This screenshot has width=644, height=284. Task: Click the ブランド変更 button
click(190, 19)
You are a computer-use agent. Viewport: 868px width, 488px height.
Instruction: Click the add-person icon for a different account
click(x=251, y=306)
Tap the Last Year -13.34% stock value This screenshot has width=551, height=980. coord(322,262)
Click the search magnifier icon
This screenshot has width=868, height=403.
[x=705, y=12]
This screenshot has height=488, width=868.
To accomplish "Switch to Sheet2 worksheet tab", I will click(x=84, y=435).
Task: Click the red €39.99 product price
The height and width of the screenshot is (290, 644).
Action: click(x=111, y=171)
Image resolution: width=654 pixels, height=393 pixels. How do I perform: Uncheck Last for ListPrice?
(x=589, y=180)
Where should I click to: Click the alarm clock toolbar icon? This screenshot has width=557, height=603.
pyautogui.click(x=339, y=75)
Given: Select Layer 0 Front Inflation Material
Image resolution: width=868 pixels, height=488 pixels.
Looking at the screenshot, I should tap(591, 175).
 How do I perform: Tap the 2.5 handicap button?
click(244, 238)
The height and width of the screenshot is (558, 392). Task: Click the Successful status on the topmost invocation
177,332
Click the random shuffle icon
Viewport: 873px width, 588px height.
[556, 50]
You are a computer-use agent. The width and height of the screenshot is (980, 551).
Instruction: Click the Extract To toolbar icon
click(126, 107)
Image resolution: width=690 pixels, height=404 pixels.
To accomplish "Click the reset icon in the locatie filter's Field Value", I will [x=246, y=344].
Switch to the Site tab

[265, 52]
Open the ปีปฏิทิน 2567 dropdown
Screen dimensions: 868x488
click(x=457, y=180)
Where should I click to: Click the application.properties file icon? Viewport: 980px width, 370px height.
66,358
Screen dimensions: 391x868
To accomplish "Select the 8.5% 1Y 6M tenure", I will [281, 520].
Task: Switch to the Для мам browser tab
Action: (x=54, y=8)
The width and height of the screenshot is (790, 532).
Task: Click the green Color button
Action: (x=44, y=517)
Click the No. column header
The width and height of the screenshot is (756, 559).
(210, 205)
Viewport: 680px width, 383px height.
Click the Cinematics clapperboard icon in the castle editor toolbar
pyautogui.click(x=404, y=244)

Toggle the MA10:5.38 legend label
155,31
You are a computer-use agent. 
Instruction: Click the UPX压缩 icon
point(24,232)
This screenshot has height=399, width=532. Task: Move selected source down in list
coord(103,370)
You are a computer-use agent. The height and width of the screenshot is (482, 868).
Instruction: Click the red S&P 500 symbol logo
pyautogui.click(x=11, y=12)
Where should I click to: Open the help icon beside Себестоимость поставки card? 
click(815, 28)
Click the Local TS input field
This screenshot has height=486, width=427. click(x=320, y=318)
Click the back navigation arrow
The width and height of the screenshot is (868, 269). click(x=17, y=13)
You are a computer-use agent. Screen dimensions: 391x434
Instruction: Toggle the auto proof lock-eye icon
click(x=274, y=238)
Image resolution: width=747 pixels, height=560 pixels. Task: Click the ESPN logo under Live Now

Work instruction:
Check every line above for the word "agent" and copy those that have it.

Answer to this exercise:
You are a computer-use agent. Viewport: 868px width, 488px height.
You are a computer-use agent. The width and height of the screenshot is (980, 551).
You are a computer-use agent. 
You are a computer-use agent. The height and width of the screenshot is (482, 868).
You are a computer-use agent. Screen dimensions: 391x434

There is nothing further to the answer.